NIO.2 and GC activity

Leon Finker leonfin at optonline.net
Fri Apr 17 07:00:17 PDT 2009


I should have made the last sentence a question because I didn't know the
implementation. (i.e.: But doesn't this apply to current NIO.2
implementation even with non simultaneous reads?) Sorry about that. Thanks
for the answer!

(the paragraph below only applies if multiple simultaneous reads on same
socket are allowed)
Just one final note, even if reads were not queued to completion port for
non pooled thread and different groups didn't initiate the reads, there
would still be an ordering issue to deal with. If one called WSARecv() N
times in succession for the same socket, they are guaranteed to complete in
the order we submitted them. However, undefined ordering is introduced when
completion notifications are actually done (due to regular thread
scheduling) because N number of threads are servicing the completion port.
So, one would have to deal with out of order issues anyway. Thanks for your
answers!

-----Original Message-----
From: Alan.Bateman at Sun.COM [mailto:Alan.Bateman at Sun.COM] 
Sent: Friday, April 17, 2009 4:05 AM
To: Leon Finker
Cc: nio-dev at openjdk.java.net
Subject: Re: NIO.2 and GC activity

Leon Finker wrote:
> I agree there is no advantage for the writes, and I don't advocate it. On
> the reads I disagree that the order can't be guaranteed or re-sequenced on
> completion/failure. One is always able to re-establish the original order
of
> reads that were scheduled on their completion or failure simply by
> associating the counter with the scheduled reads and then re-establishing
> the sequence. Yes, one has to be aware that if they schedule a read on non
> I/O windows pool thread and thread immediately exits, the I/O request will
> be canceled.
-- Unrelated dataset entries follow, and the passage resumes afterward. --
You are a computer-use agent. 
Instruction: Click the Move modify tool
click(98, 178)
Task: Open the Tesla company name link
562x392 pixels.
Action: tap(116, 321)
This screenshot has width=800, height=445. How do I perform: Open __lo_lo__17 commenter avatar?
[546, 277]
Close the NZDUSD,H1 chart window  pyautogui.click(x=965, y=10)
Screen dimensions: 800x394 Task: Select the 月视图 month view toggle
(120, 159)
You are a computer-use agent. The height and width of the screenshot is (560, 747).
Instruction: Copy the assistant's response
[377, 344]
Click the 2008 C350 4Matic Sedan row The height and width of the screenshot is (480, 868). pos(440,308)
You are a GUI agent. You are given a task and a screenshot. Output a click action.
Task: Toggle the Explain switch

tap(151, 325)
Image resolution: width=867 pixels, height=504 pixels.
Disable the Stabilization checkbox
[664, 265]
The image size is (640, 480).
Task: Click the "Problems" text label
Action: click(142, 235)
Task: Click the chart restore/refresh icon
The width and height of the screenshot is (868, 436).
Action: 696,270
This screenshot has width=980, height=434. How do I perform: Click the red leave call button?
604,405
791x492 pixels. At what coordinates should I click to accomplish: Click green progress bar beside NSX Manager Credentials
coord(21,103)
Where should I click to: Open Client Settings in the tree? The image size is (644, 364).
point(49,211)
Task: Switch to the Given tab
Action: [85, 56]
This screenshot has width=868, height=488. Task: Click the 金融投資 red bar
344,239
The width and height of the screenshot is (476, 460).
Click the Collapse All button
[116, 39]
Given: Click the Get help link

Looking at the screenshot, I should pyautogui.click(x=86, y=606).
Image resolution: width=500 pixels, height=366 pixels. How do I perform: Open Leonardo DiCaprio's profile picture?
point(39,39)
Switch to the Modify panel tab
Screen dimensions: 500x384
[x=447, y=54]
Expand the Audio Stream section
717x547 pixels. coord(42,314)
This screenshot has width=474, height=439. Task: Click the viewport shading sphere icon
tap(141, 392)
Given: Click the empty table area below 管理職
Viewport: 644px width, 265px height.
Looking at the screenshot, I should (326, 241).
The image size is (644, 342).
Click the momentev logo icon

But this applies to current NIO.2 implementation even with
non
> simultaneous reads. 
Our implementation never initiates I/O operations on non-pooled threads. 
Instead, if a non-pooled thread invokes read/write it will be queued 
(via a message posted to the completion port) so that it is initiated on 
a pooled thread. That is where the ordering becomes undefined. Another 
case is where a pool thread associated with one group initiates an I/O 
operation on a channel associated with a different group.